§ **Aufgabenbeschreibung**: Wer war laut dem Urteil des Bundessozialgerichts weiter unten der Vorsitzende Richter?

§ **Dokumentauszug**:

———

BUNDESSOZIALGERICHT Im Namen des Volkes Urteil

in dem Rechtsstreit

Verkündet am 28. Mai 2003

Az: B 3 P 6/02 R

Der 3. Senat des Bundessozialgerichts hat auf die mündliche Verhandlung vom 28. Mai 2003 durch den Vorsitzenden Richter Dr. Ladage, die Richter Dr. Naujoks und Schriever sowie die ehrenamtlichen Richter Meid und Busch

für Recht erkannt:

Tenor:

Auf die Revision der Beklagten wird das Urteil des Landessozialgerichts Niedersachsen-Bremen vom 24. Juli 2002 aufgehoben, soweit der Klage stattgegeben worden ist.

Der Rechtsstreit wird insoweit zur erneuten Verhandlung und Entscheidung an das Landessozialgericht zurückverwiesen.

Gründe:

I

Der Kläger ist im Mai 1996 geboren. Er leidet an einer schwer einstellbaren Zuckerkrankheit (Diabetes mellitus Typ I), einer Entwicklungsstörung (Überaktivität mit Konzentrationsschwäche) und einem frühkindlichen Schielen. Seit 1999 besucht er den Kindergarten, von der Schule ist er zurzeit noch zurückgestellt. Wegen der Entwicklungsstörung besucht er ein- bis zweimal wöchentlich eine Ergotherapie. Er wird von seiner nicht berufstätigen, seit März 2001 getrennt lebenden und allein erziehenden Mutter betreut und gepflegt.

———

§ **Bereitgestellte Daten**:
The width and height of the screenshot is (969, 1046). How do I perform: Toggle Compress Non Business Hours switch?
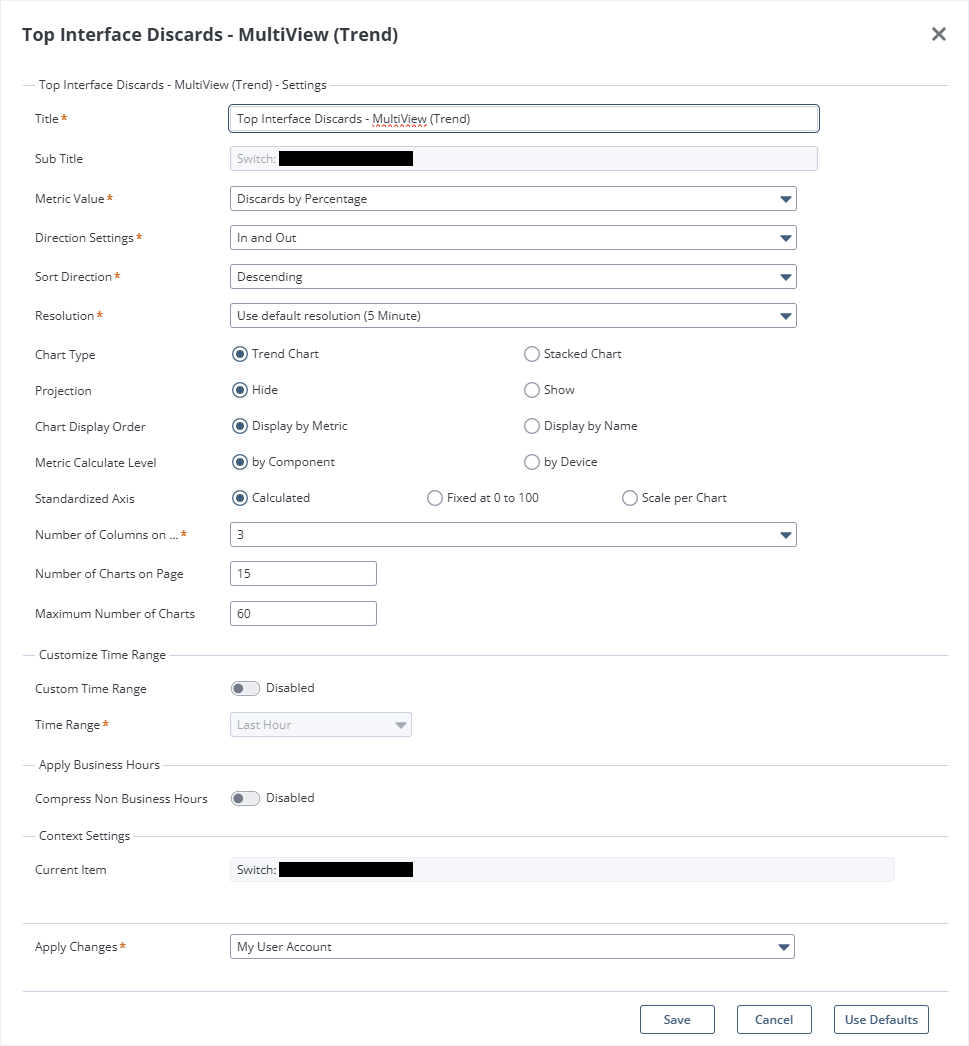pos(245,798)
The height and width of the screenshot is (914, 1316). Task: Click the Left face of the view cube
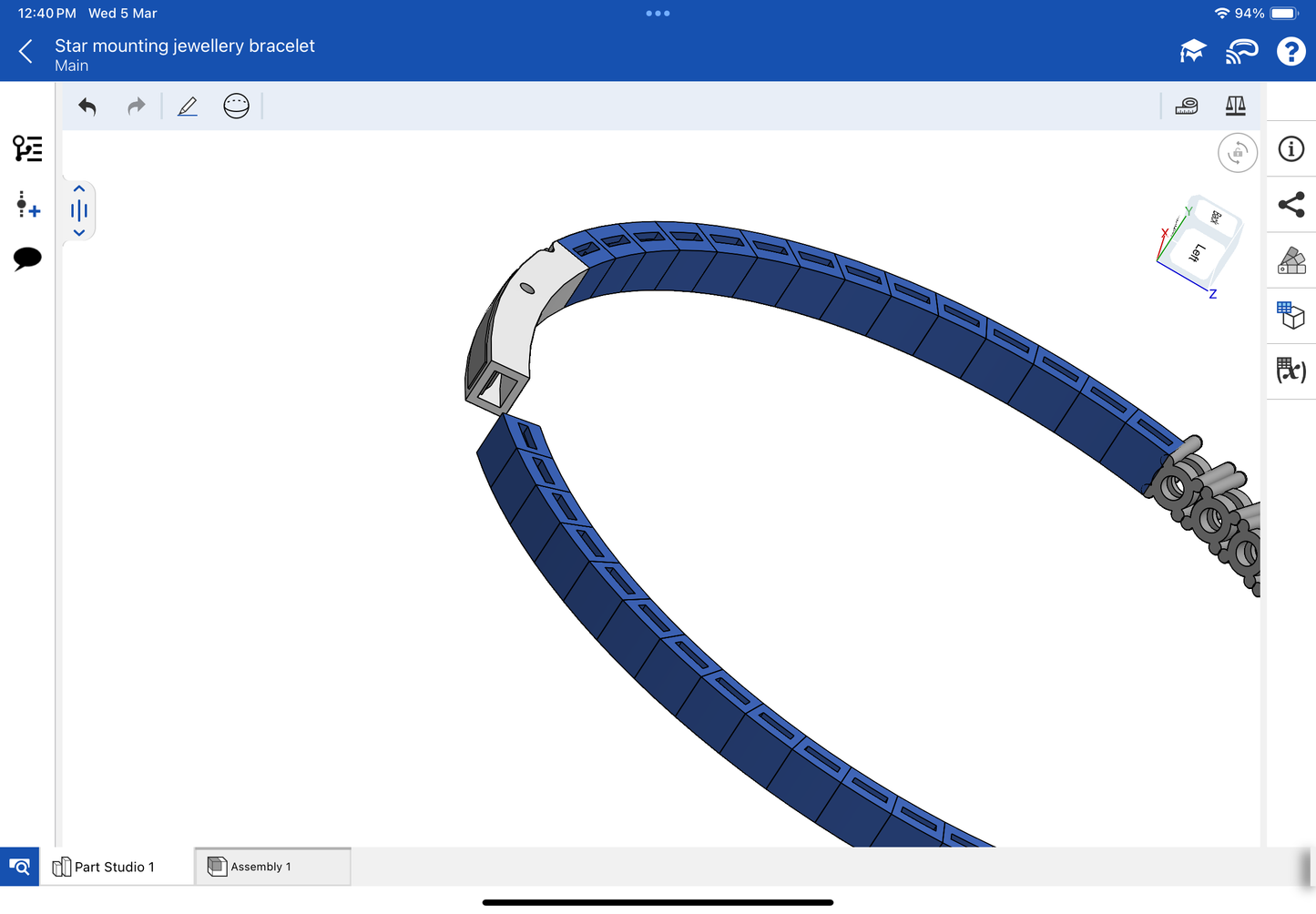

———

§ **Erledigte Aufgabe**: Dr. Ladage.